A thrombophilic allele of clotting Factor VII/VIIa promoting recurrent pulmonary emboli, clinical details, and a structural model of the altered protein: a case report

Abstract

Background: The clotting or hemostasis system is a meticulously regulated set of enzymatic reactions that occur in the blood and culminate in formation of a fibrin clot. The precisely calibrated signaling system that prevents or initiates clotting originates with the activated Factor Seven (FVIIa) complexed with tissue factor (TF) formed in the endothelium. Here we describe a rare inherited mutation in the FVII gene which is associated with pathological clotting.

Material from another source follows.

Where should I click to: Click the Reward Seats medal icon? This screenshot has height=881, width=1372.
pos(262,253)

Case presentation: The 52-year-old patient, with European, Cherokee and African American origins, FS was identified as having low FVII (10%) prior to elective surgery for an umbilical hernia. He was given low doses of NovoSeven (therapeutic Factor VIIa) and had no unusual bleeding or clotting during the surgery. In fact, during his entire clinical course he had no unprovoked bleeding. Bleeding instances occurred with hemostatic stresses such as gastritis, kidney calculus, orthopedic surgery, or tooth extraction, and these were handled without factor replacement. On the other hand, FS sustained two unprovoked and life-threatening instances of pulmonary emboli, although he was not treated with NovoSeven at any time close to the events. Since 2020, he has been placed on a DOAC (Direct Oral Anticoagulant, producing Factor Xa inhibition) and has sustained no further clots.

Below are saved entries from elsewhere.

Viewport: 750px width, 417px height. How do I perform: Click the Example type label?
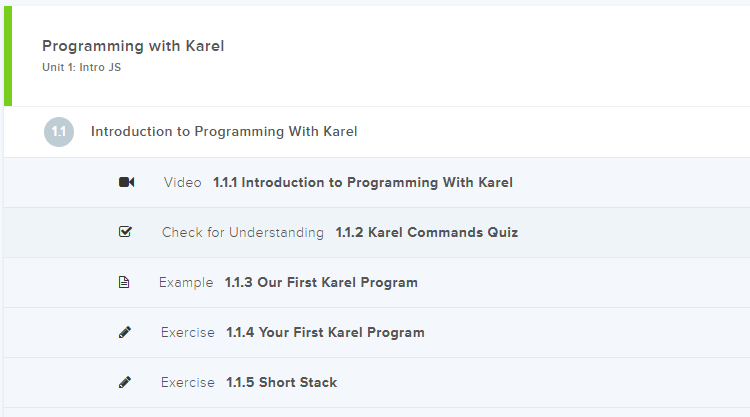pos(186,282)
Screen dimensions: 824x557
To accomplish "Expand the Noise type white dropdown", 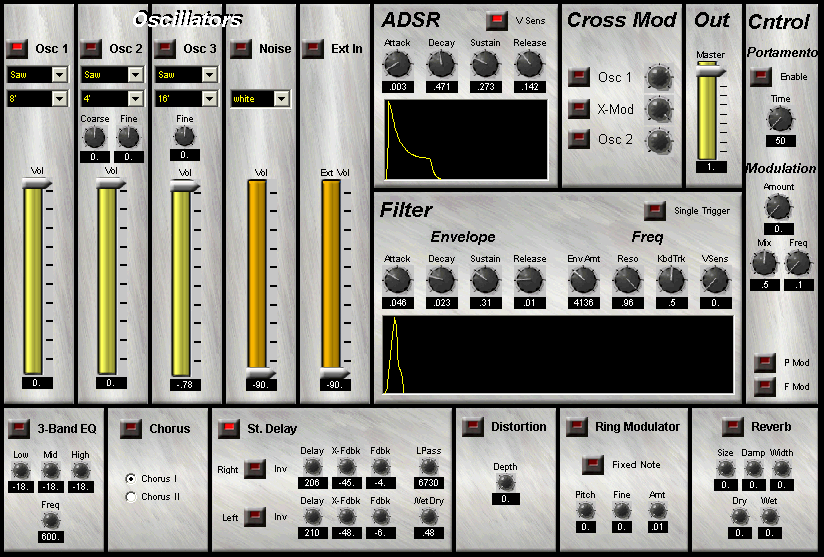I will (281, 99).
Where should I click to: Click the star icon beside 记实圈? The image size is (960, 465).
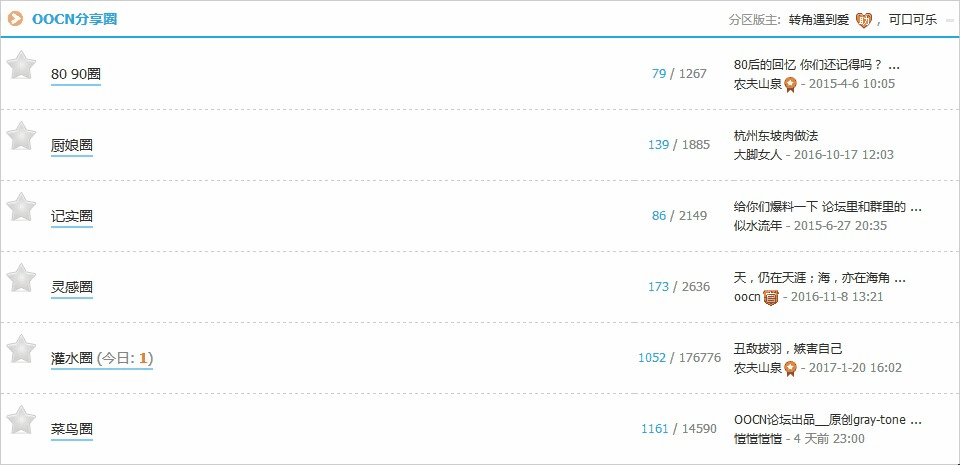click(21, 207)
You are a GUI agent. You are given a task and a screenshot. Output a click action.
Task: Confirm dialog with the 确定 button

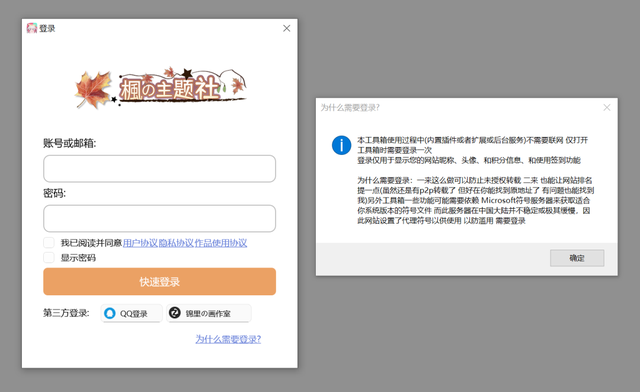(577, 258)
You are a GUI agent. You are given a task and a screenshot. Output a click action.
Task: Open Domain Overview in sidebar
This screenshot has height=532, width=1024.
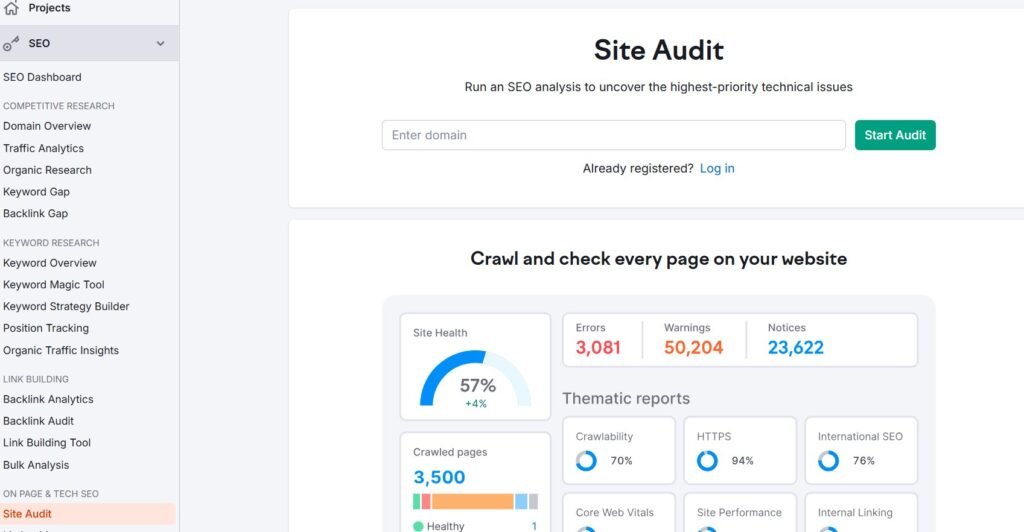coord(47,126)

Possible mechanism of (unauthorized) fvii activation: FS has a congenitally mutated FVII/FVIIa gene, which carries a R315W missense mutation in one allele and a mutated start codon (ATG to ACG) in the other allele, thus rendering the patient effectively homozygous for the missense FVII. Structure based comparisons with known crystal structures of TF-VIIa indicate that the patient's missense mutation is predicted to induce a conformational shift of the C170's loop due to crowding of the bulky tryptophan to a distorted "out" position (Fig. 1). This mobile loop likely forms new interactions with activation loop 3, stabilizing a more active conformation of the FVII and FVIIa protein. The mutant form of FVIIa may be better able to interact with TF, displaying a modified serine protease active site with enhanced activity for downstream substrates such as Factor X.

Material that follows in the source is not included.